Лиотар переосмысливает квазиэстетическую парадигму возвышенного в духе времени «после Освенцима». В размышлениях о судьбах возвышен­ного в современную эпоху он смещает исследовательский интерес от палача к жертве, ибо только в этом случае срабатывает эффект непредставимого (и целый ряд стоящих за ним подобных терминов: невыразимое, невозможное, безобразное..)[29]. За всем ужасом нацистских лагерей скрывается удивитель­ная пассивность жертв (их неспособность к сопротивлению). Как могло по­лучиться, что все эти люди были схвачены в одночасье, перевезены в некое тайное место и там уничтожены? Непредставимость как раз и появляется между пассивностью, невинным характером жертв и разветвленным аппара­том — «адской машиной» — массового уничтожения. И оба эти фактора то­тального террора действуют с поразительной синхронностью, ничто не может остановить «истребление европейских евреев». Чрезмерное могущество па­лачей и невероятная пассивность жертв — в любом случае и то и другое оста­ется загадкой. Кто сделал еврейский народ столь покорной жертвой, готовой к ритуальному сожжению в любой момент? Иногда все определяется состоя­нием самой жертвы, ее упорством, силой к сопротивлению, способностью к выживанию и готовностью к борьбе. Во многих работах Арендт искала от­вет на один вопрос, который ей всегда казался необъяснимым: почему со сто­роны евреев не было никакого сопротивления (за редким исключением)? Вот что она пишет: «Возможно, в будущем будут найдены такие законы психо­логии масс, которые смогут объяснить, почему миллионы людей, не оказывая сопротивления, позволяют отправить себя в газовые камеры, хотя эти законы объяснят не что иное, как разрушение индивидуальности. Важнее, что при­говоренные к смерти очень редко предпринимали попытки взять с собой од­ного из своих мучителей, что в лагерях едва ли были серьезные бунты и что даже в момент освобождения было лишь несколько самочинных избиений эсэсовцев. Поскольку разрушить индивидуальность — значит уничтожить самопроизвольность, способность человека начать нечто новое, исходя из собственных внутренних ресурсов, нечто такое, что нельзя объяснить как простую реакцию на внешнюю среду и события. Значит, остаются лишь страшные марионетки с человеческими лицами, которые ведут себя подобно собакам в экспериментах Павлова, обнаруживая совершенно предсказуемое и надежное поведение, даже когда их ведут на смерть, и сводя все это поведе­ние исключительно к реагированию»[30].

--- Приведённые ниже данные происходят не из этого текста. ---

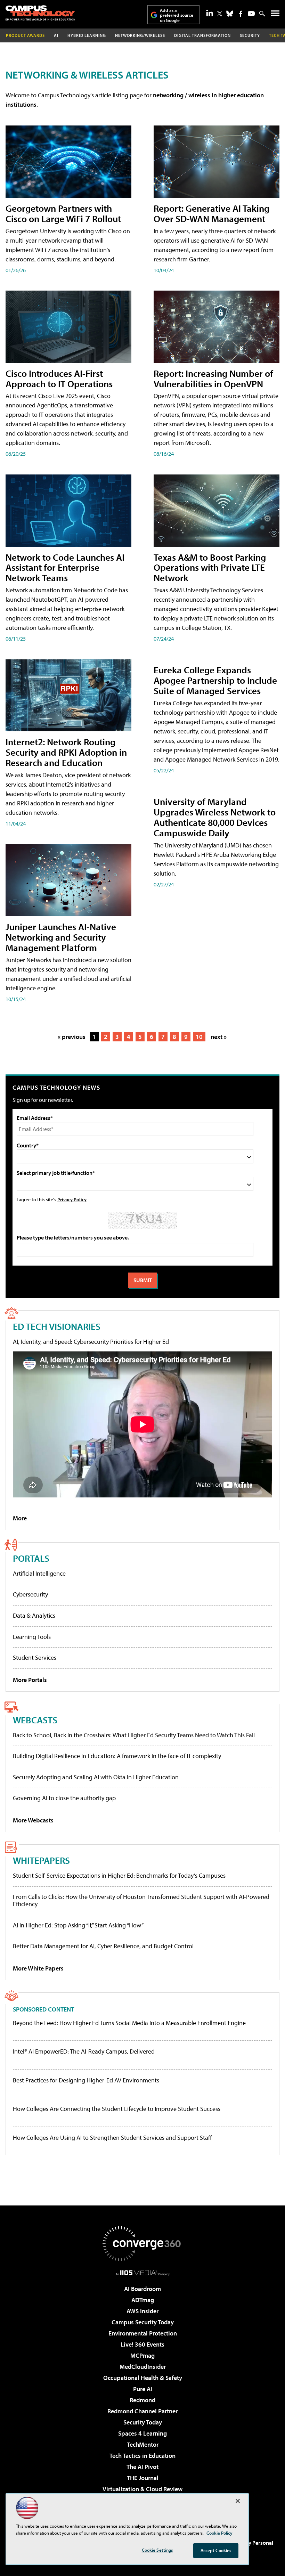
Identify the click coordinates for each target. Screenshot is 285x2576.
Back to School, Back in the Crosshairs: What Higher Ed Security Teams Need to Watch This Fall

Большое исследование Адорно «Авторитарная личность» (1949) было пол­ностью посвящено анализу психологии палача-антисемита. Конечно, сегодня оно несколько разочаровывает, поскольку в нем так и не был поставлен вопрос об исторических корнях антисемитизма (который, кстати, вполне основатель­но ставится Арендт). Все исследовательское поле ограничивается характеро­логическим анализом фашистского психотипа, как если бы можно было на ос­нове тщательно разработанной классификации синдромов (потенциального фашиста — шкала F) указать на все эти зародышевые потенциальные фашизмы, которые начинают собираться в единую волну национальной социопатии. Проникнуть в душу палача-антисемита — как это сделать? Палачество — это некая возможность стать действительным палачом или способствовать по­явлению его как типа? Адорно сознательно отказывается исследовать антро­пологию массы, ибо ему была нужна типологически выверенная, индивиду­альная ответственность палача. Ему нужна была индивидуация каждого характера на основе выделенного социотипа. Типология предстает как раз­ветвленная древо-структура, «древо синдромов», каждый из которых (не обя­зательно все вместе) ведет к формированию единого типа антисемита или к тому, что Адорно называет «потенциально фашистским характером»[31]. Палач наделяется некими психоаналитически многократно проверенными особен­ностями поведения, он — психомиметик par excellence. Палач работает на сбли­жениях/переносах и проекциях, возникающих в ситуациях с Другим (Вра­гом/Жертвой). Надо заметить, что для палача его собственное палаческое поведение объясняется на уровне личной самозащиты: «Мне пришлось уби­вать, в противном случае я давно уже был бы мертв. Враг слишком силен.» Становление идеального типа фашиста-антисемита определяется не столько внешними условиями, сколько самой возможностью им стать, потенциалом фашистского становления характера. В сущности, Адорно здесь чрезвычайно близок к фрейдо-марксизму Э. Фромма и В. Райха. Для него лагерные палачи и есть садисты в идеально-абстрактном или потенциальном определении.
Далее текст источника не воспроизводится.